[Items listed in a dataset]
------------------------------------------------------------------------

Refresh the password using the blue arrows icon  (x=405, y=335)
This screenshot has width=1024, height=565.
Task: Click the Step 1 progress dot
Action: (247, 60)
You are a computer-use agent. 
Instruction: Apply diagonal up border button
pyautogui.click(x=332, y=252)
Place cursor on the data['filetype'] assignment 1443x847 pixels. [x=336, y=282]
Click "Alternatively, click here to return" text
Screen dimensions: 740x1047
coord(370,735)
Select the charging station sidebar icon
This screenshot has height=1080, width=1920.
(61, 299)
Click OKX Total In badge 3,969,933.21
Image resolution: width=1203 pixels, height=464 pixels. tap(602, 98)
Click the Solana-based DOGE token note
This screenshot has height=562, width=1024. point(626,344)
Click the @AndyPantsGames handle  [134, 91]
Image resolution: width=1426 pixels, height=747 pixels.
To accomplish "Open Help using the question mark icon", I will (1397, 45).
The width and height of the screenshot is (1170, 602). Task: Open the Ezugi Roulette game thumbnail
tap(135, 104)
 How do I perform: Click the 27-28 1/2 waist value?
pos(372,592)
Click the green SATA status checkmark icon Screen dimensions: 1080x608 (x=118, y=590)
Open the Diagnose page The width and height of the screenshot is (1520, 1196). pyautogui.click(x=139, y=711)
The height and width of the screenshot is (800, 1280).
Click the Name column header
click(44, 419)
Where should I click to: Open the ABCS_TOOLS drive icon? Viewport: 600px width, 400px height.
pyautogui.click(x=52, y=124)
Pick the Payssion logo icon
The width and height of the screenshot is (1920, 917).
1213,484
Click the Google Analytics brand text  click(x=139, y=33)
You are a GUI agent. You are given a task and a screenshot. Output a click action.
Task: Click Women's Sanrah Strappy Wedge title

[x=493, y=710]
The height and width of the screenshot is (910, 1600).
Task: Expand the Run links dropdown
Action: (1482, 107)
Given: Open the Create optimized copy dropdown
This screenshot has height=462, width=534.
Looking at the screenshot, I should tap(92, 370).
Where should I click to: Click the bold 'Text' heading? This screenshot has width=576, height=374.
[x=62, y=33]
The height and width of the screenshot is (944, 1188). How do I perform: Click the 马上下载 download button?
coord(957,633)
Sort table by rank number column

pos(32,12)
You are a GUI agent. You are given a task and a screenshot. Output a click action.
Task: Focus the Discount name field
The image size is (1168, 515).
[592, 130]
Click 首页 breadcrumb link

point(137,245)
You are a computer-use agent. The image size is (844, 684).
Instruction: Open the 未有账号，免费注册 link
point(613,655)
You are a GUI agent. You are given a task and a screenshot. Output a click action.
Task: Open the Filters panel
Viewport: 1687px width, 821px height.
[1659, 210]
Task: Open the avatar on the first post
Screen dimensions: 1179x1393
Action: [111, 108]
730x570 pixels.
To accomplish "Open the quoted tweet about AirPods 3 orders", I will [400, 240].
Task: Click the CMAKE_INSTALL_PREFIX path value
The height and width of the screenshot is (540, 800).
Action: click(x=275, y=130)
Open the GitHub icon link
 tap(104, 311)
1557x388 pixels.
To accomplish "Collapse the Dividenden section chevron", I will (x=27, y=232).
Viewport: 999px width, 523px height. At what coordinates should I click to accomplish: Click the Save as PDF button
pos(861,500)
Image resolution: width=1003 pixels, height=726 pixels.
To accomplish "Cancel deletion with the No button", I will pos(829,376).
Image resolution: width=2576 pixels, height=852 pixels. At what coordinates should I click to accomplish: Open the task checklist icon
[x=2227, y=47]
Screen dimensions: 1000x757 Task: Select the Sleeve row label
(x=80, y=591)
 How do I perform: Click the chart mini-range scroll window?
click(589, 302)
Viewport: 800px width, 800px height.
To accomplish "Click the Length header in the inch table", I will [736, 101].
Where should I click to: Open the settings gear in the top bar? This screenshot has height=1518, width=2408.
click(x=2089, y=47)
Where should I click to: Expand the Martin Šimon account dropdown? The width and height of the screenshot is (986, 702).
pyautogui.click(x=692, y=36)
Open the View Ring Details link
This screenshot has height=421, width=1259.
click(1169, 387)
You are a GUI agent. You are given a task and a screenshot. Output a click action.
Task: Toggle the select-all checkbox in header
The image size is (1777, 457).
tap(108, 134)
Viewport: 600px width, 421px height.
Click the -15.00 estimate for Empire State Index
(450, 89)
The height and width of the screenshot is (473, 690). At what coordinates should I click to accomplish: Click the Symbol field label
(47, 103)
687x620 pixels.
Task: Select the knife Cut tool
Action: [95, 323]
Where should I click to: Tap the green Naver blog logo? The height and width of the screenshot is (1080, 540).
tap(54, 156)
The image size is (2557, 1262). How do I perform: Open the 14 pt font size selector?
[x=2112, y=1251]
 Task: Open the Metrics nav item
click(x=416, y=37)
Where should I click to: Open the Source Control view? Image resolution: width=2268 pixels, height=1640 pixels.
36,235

------------------------------------------------------------------------

Problem description
Return all of the rows above word for word, with every line unchanged.

Problem solution
Refresh the password using the blue arrows icon  (x=405, y=335)
This screenshot has width=1024, height=565.
Task: Click the Step 1 progress dot
Action: (247, 60)
You are a computer-use agent. 
Instruction: Apply diagonal up border button
pyautogui.click(x=332, y=252)
Place cursor on the data['filetype'] assignment 1443x847 pixels. [x=336, y=282]
Click "Alternatively, click here to return" text
Screen dimensions: 740x1047
coord(370,735)
Select the charging station sidebar icon
This screenshot has height=1080, width=1920.
(61, 299)
Click OKX Total In badge 3,969,933.21
Image resolution: width=1203 pixels, height=464 pixels. tap(602, 98)
Click the Solana-based DOGE token note
This screenshot has height=562, width=1024. point(626,344)
Click the @AndyPantsGames handle  [134, 91]
Image resolution: width=1426 pixels, height=747 pixels.
To accomplish "Open Help using the question mark icon", I will (1397, 45).
The width and height of the screenshot is (1170, 602). Task: Open the Ezugi Roulette game thumbnail
tap(135, 104)
 How do I perform: Click the 27-28 1/2 waist value?
pos(372,592)
Click the green SATA status checkmark icon Screen dimensions: 1080x608 (x=118, y=590)
Open the Diagnose page The width and height of the screenshot is (1520, 1196). pyautogui.click(x=139, y=711)
The height and width of the screenshot is (800, 1280).
Click the Name column header
click(44, 419)
Where should I click to: Open the ABCS_TOOLS drive icon? Viewport: 600px width, 400px height.
pyautogui.click(x=52, y=124)
Pick the Payssion logo icon
The width and height of the screenshot is (1920, 917).
1213,484
Click the Google Analytics brand text  click(x=139, y=33)
You are a GUI agent. You are given a task and a screenshot. Output a click action.
Task: Click Women's Sanrah Strappy Wedge title

[x=493, y=710]
The height and width of the screenshot is (910, 1600).
Task: Expand the Run links dropdown
Action: (1482, 107)
Given: Open the Create optimized copy dropdown
This screenshot has height=462, width=534.
Looking at the screenshot, I should tap(92, 370).
Where should I click to: Click the bold 'Text' heading? This screenshot has width=576, height=374.
[x=62, y=33]
The height and width of the screenshot is (944, 1188). How do I perform: Click the 马上下载 download button?
coord(957,633)
Sort table by rank number column

pos(32,12)
You are a GUI agent. You are given a task and a screenshot. Output a click action.
Task: Focus the Discount name field
The image size is (1168, 515).
[592, 130]
Click 首页 breadcrumb link

point(137,245)
You are a computer-use agent. The image size is (844, 684).
Instruction: Open the 未有账号，免费注册 link
point(613,655)
You are a GUI agent. You are given a task and a screenshot. Output a click action.
Task: Open the Filters panel
Viewport: 1687px width, 821px height.
[1659, 210]
Task: Open the avatar on the first post
Screen dimensions: 1179x1393
Action: [111, 108]
730x570 pixels.
To accomplish "Open the quoted tweet about AirPods 3 orders", I will [400, 240].
Task: Click the CMAKE_INSTALL_PREFIX path value
The height and width of the screenshot is (540, 800).
Action: click(x=275, y=130)
Open the GitHub icon link
 tap(104, 311)
1557x388 pixels.
To accomplish "Collapse the Dividenden section chevron", I will (x=27, y=232).
Viewport: 999px width, 523px height. At what coordinates should I click to accomplish: Click the Save as PDF button
pos(861,500)
Image resolution: width=1003 pixels, height=726 pixels.
To accomplish "Cancel deletion with the No button", I will pos(829,376).
Image resolution: width=2576 pixels, height=852 pixels. At what coordinates should I click to accomplish: Open the task checklist icon
[x=2227, y=47]
Screen dimensions: 1000x757 Task: Select the Sleeve row label
(x=80, y=591)
 How do I perform: Click the chart mini-range scroll window?
click(589, 302)
Viewport: 800px width, 800px height.
To accomplish "Click the Length header in the inch table", I will [736, 101].
Where should I click to: Open the settings gear in the top bar? This screenshot has height=1518, width=2408.
click(x=2089, y=47)
Where should I click to: Expand the Martin Šimon account dropdown? The width and height of the screenshot is (986, 702).
pyautogui.click(x=692, y=36)
Open the View Ring Details link
This screenshot has height=421, width=1259.
click(1169, 387)
You are a GUI agent. You are given a task and a screenshot. Output a click action.
Task: Toggle the select-all checkbox in header
The image size is (1777, 457).
tap(108, 134)
Viewport: 600px width, 421px height.
Click the -15.00 estimate for Empire State Index
(450, 89)
The height and width of the screenshot is (473, 690). At what coordinates should I click to accomplish: Click the Symbol field label
(47, 103)
687x620 pixels.
Task: Select the knife Cut tool
Action: [95, 323]
Where should I click to: Tap the green Naver blog logo? The height and width of the screenshot is (1080, 540).
tap(54, 156)
The image size is (2557, 1262). How do I perform: Open the 14 pt font size selector?
[x=2112, y=1251]
 Task: Open the Metrics nav item
click(x=416, y=37)
Where should I click to: Open the Source Control view? Image resolution: width=2268 pixels, height=1640 pixels.
36,235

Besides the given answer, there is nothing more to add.